Ask HN: Best way for a developer to learn design? - casem921
I&#x27;ve been a developer for several years now, but trying to learn the basics and fundamentals of designing web apps. Any recommendations or resources you&#x27;d suggest?
======
wprapido
Despite being somewhat dated, "Design for Hackers" is certainly the best book
on a given subject.

[https://www.dailyui.co/](https://www.dailyui.co/) is a great resource.

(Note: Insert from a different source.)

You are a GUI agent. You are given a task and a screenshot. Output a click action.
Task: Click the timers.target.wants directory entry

Dissecting and replicating other designers' work gets you a long way when it
comes to learning.

Design is a craft and a thought process. As such, picking it is not beyond any
determined individual's reach.

------
jppope
There are some good books out there... such as (slightly outdated) "Design for
Hackers" and "the design of everyday things"

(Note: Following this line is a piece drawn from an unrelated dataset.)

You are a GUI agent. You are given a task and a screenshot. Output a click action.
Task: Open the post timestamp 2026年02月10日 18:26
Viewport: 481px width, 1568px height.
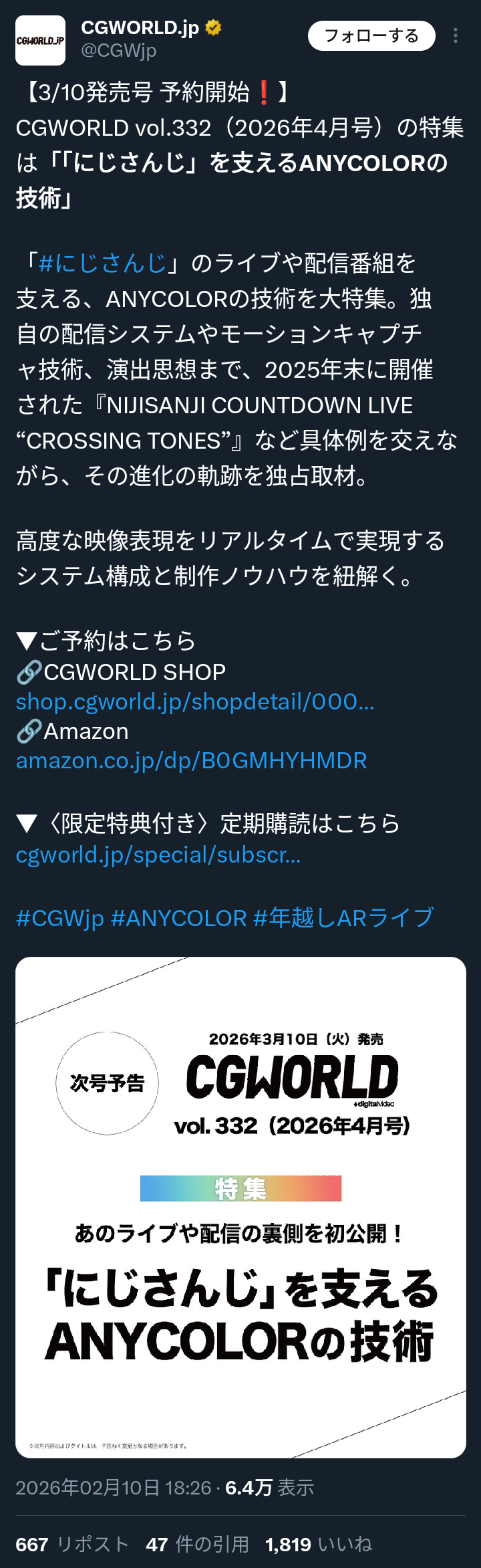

... But if I were going to recommend a place to start I think you need to
start small... begin by going to dribbble.com or awwwards.com and look
around... get a sense for what you like, and more importantly, try to figure
out why you like it. After you get an idea and take notes on the subject...
try to fiddle around with copying the things that you like => personal blogs
are amazing for this.

As a developer you should understand many of the principles that will get you
to a good design: reducing complexity, intensional organization, being of
service to the user, iterating your way to better designs, getting feedback/
testing your work.

Last tip: get some skin in the game. Charge someone for design work... nothing
lights a fire under your ass like having your reputation on the line ;)

------
QueensGambit
Garry Tan (Former Partner @ YC) recommended these 2 design books as a must for
engineers:

\- Don't Make Me Think: A Common Sense Approach to Web Usability

\- The Design of Everyday Things: Donald Norman

If you want be a really good designer, he recommends 4 more books:
[https://www.collectoral.com/collection/101397753425638859326...](https://www.collectoral.com/collection/101397753425638859326/com_283155/im-
an-engineer-how-do-i-learn-design-1560860407511.html)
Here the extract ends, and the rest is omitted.